◆ **Set problem A**
Please retype the part of the switch forum post from "I'm planning to" to "4510s this way.".

◆ **Excerpt to read**
⁂
VSS -vs- HSRP with 4510R+E SUP8-E

Greetings,

We recently purchased two identical WS-C4510R+E switches (to replace our single), each with dual WS-X45-SUP8-E Supervisors. This is NOT a tired network design. All PCs, Phones, Servers, Storage, etc. will be plugged directly into these switches, essentially making them Access, Distribution and Core, all in one.

I'm planning to configure inter-vlan routing on the switches,and move away from our current router-on-a-stick config on our checkpoint firewall and was initially planning to set up HSRP between the switches, using our eight 10Gb Ethernet cables.

But, I just found out our switches will support VSS, which I guess could replace the HSRP config altogether and now I'm left wondering which way to go.

If I have two SUPs in each switch, does that mean I would have a Quad-SUP setup? From what I'm reading, it almost seems like there may be limitations setting up VSS on two 4510s this way.

Given the details above, can someone please tell me which is better to use in my scenario?

Thanks very much, in advance.

Equipment: Two 4510R+E's with Redundant SUP 8-E's, connecting to a single (for now) Checkpoint firewall.

IOS: 03.06.03.E

ROM: 15.1(1r)SG4

IOS-XE 

License Level: ipbase

25 REPLIES 25
Enthusiast

I think you need 3.8 IOS-XE

VSS Quad-Supervisor Stateful Switchover (VS4O) with sub-second recovery is not available on the 4500 Series.
⁂
◆ **Data shown**
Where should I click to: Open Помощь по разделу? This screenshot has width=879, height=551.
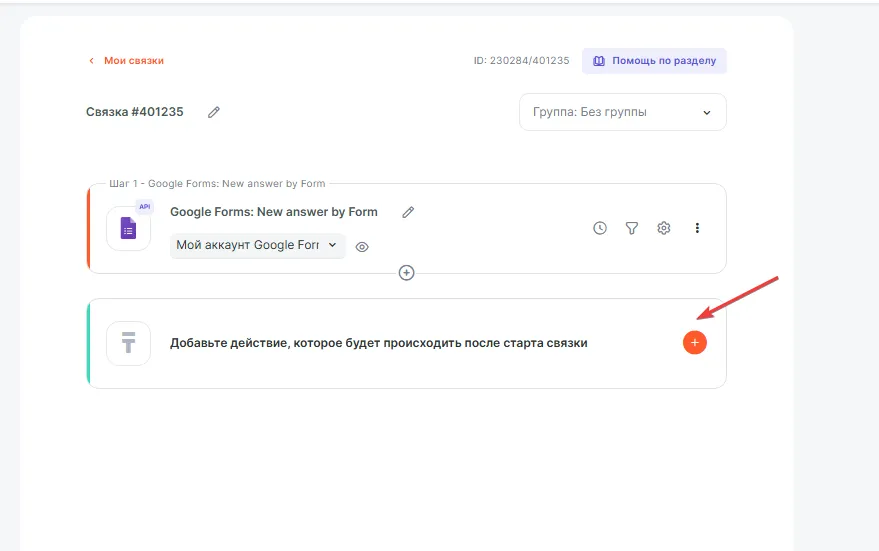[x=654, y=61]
⁂
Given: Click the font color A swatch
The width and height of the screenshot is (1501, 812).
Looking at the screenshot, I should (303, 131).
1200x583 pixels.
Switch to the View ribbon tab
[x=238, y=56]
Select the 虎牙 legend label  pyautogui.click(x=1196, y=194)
⁂
◆ **Set problem B**
Put the lines of the records from the line with "Given: Click the font color A swatch" to the line with "Select the 虎牙" into a Markdown table with the columns Row and Line, numbering each row and leaving out blank lines.

◆ **Final answer A**
I'm planning to configure inter-vlan routing on the switches,and move away from our current router-on-a-stick config on our checkpoint firewall and was initially planning to set up HSRP between the switches, using our eight 10Gb Ethernet cables.

But, I just found out our switches will support VSS, which I guess could replace the HSRP config altogether and now I'm left wondering which way to go.

If I have two SUPs in each switch, does that mean I would have a Quad-SUP setup? From what I'm reading, it almost seems like there may be limitations setting up VSS on two 4510s this way.

◆ **Final answer B**
| Row | Line |
|---|---|
| 1 | Given: Click the font color A swatch |
| 2 | The width and height of the screenshot is (1501, 812). |
| 3 | Looking at the screenshot, I should (303, 131). |
| 4 | 1200x583 pixels. |
| 5 | Switch to the View ribbon tab |
| 6 | [x=238, y=56] |
| 7 | Select the 虎牙 legend label  pyautogui.click(x=1196, y=194) |